> [Set problem A] In the notebook excerpt on Cramér's V and AI adoption, what Cramér's V value is reported, and how is it interpreted?
> [Set problem B] Pick up the notebook excerpt on Cramér's V and AI adoption right after its final line of code and keep writing it.

> [Excerpted text]
## Begin

Cramér's V is a statistical measure of association or effect size between two categorical variables. It gives you an idea of how strongly the two variables are related in a contingency table.

Reason for Choosing:
1. it's independent of sample size and we have less sample size.
2. A value between 0 and 1 (effect size)
3. You want to know the practical importance of the association

In [None]:
n = contingency_table.sum().sum()
phi2 = chi2 / n
r, k = contingency_table.shape
cramers_v = np.sqrt(phi2 / min(k - 1, r - 1))

In [None]:
print(f"Cramér's V = {cramers_v:.3f}")

Result : 0.402 indicates a moderately strong association between the two categorical variables.

## Heatmap of counts

In [None]:
fig = px.imshow(
    contingency_table,
    text_auto=True,
    color_continuous_scale="Blues",
    labels=dict(x="AI Status", y="Entity Type", color="Count"),
    title="Entity Type vs AI Adoption Status (Counts)"
)
fig.show(renderer="notebook")

## Proportional Bar Plot

In [None]:
proportions = contingency_table.div(contingency_table.sum(axis=1), axis=0)
proportions_reset = proportions.reset_index().melt(
    id_vars="entity_type", var_name="AI Status", value_name="Proportion")

In [None]:
import plotly.express as px

fig = px.bar(
    proportions_reset,
    x="entity_type",
    y="Proportion",
    color="AI Status",
    barmode="group",  # or "stack" if you want stacked bars
    text=proportions_reset["Proportion"].apply(lambda x: f"{x:.0%}")
)

fig.update_layout(
    title="Proportion of AI Adoption Status by Entity Type",
    xaxis_title="Entity Type",
    yaxis_title="Proportion",
    xaxis_tickangle=-30,
    template="plotly_white",  # Use a clean theme
    legend_title="AI Status",
    height=600,
    width=900,
)

fig.update_yaxes(tickformat=".0%", range=[0, 1])
fig.update_traces(textposition='outside')  # Show % above bars
fig.show(renderer="notebook")


# Reseach Question : Evaluate Differences in AI Maturity Levels Across Drivers of Adoption

In [None]:
df = data_01[[
    "How would you categorize your current AI usage maturity level?",
    "What are the primary drivers for adopting AI in your organization? (Select all that apply)"
]]


In [None]:
df.columns = ["ai_maturity", "drivers"]

*multi-select drivers into binary indicator columns*

In [None]:
all_drivers = sorted(
    set(
        d.strip()
        for entry in df["drivers"].dropna()
        for d in str(entry).split(";")
        if d.strip() != ""
    )
)

## End

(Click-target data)
## Begin

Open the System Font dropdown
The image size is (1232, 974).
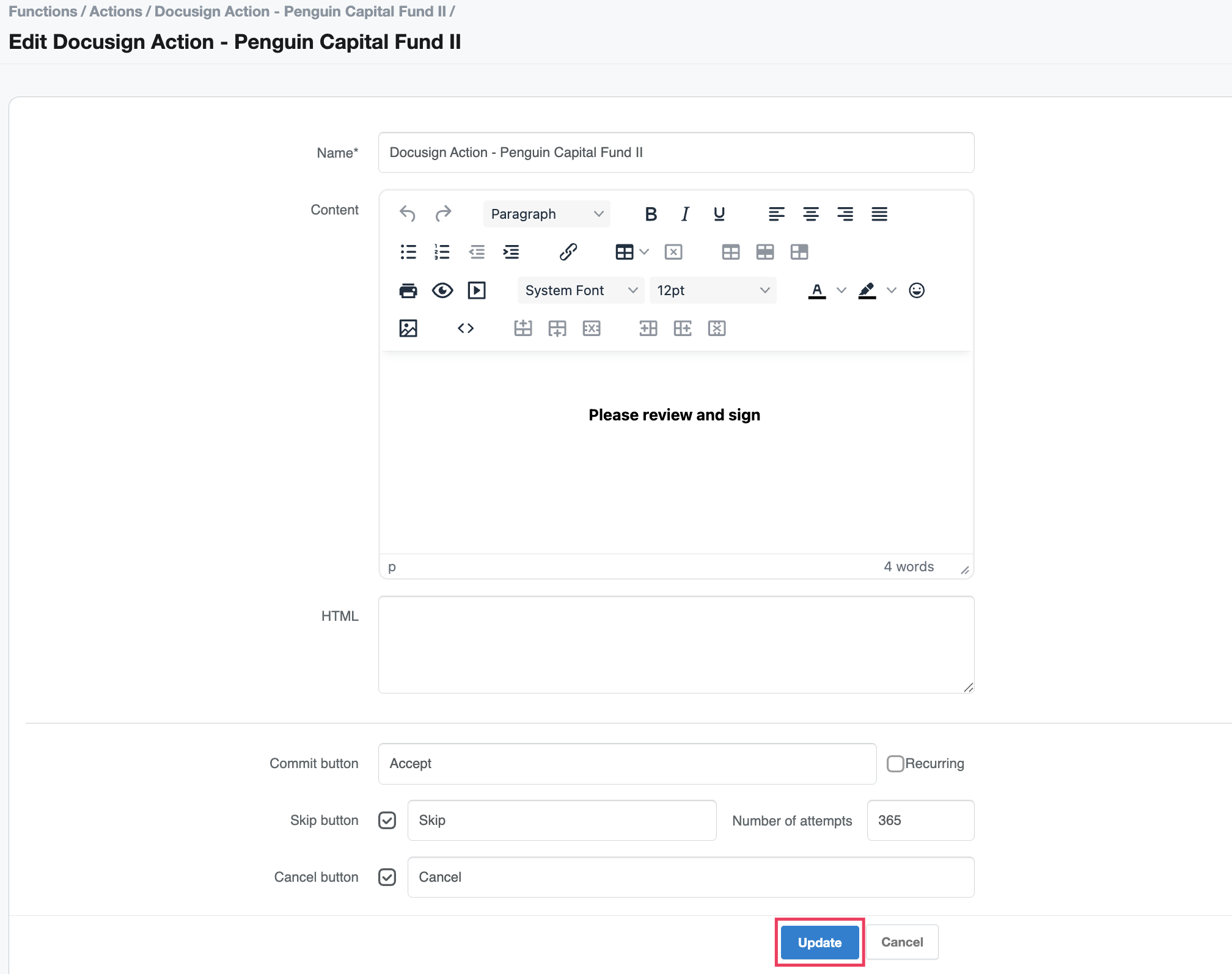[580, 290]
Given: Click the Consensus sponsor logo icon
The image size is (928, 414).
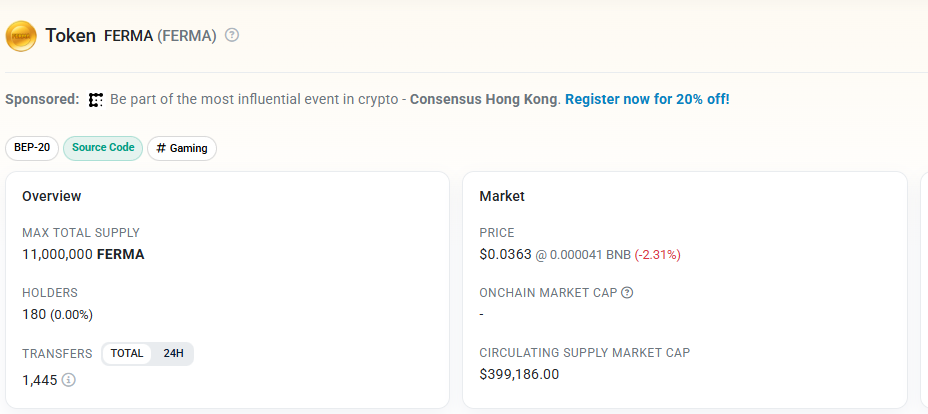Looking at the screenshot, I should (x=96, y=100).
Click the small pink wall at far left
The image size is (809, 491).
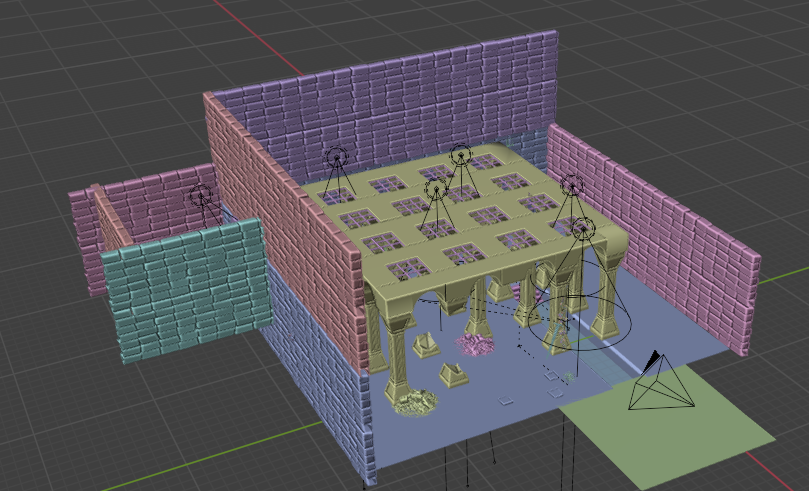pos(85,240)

## End

> [Final answer A] The value is 0.402, which indicates a moderately strong association between the two categorical variables.

> [Final answer B]
for driver in all_drivers:
    df[driver] = df["drivers"].apply(
        lambda x: 1 if driver in str(x) else 0
    )

print("Drivers expanded into binary columns:", all_drivers)

In [None]:
cramers_results = []

for driver in all_drivers:
    contingency = pd.crosstab(df["ai_maturity"], df[driver])
    chi2, _, _, _ = chi2_contingency(contingency)
    n = contingency.sum().sum()
    phi2 = chi2 / n
    r, k = contingency.shape
    cramers_v = np.sqrt(phi2 / min(k - 1, r - 1))
    if cramers_v < 0.1:
        interpretation = "Negligible"
    elif cramers_v < 0.3:
        interpretation = "Small"
    elif cramers_v < 0.5:
        interpretation = "Medium"
    else:
        interpretation = "Large"

    cramers_results.append({
        "Driver": driver,
        "Cramers_V": round(cramers_v, 3),
        "Effect": interpretation
    })

cramers_df = pd.DataFrame(cramers_results).sort_values("Cramers_V", ascending=False)
print("\nCramér’s V results:\n", cramers_df)


In [None]:
driver_means = df.groupby("ai_maturity")[all_drivers].mean().round(2).reset_index()
driver_means_melted = driver_means.melt(id_vars="ai_maturity", var_name="Driver", value_name="Proportion")
fig = px.imshow(
    driver_means.set_index("ai_maturity").T,
    text_auto=True,
    aspect="auto",
    color_continuous_scale="YlGnBu",
    labels=dict(x="AI Maturity Level", y="Driver", color="Proportion")
)

fig.update_layout(
    title="Proportion of Organizations Selecting Each Driver by AI Maturity",
    xaxis_title="AI Maturity Level",
    yaxis_title="Driver",
    height=600,
    width=1000,
    font=dict(size=12),
)

fig.show(renderer="notebook")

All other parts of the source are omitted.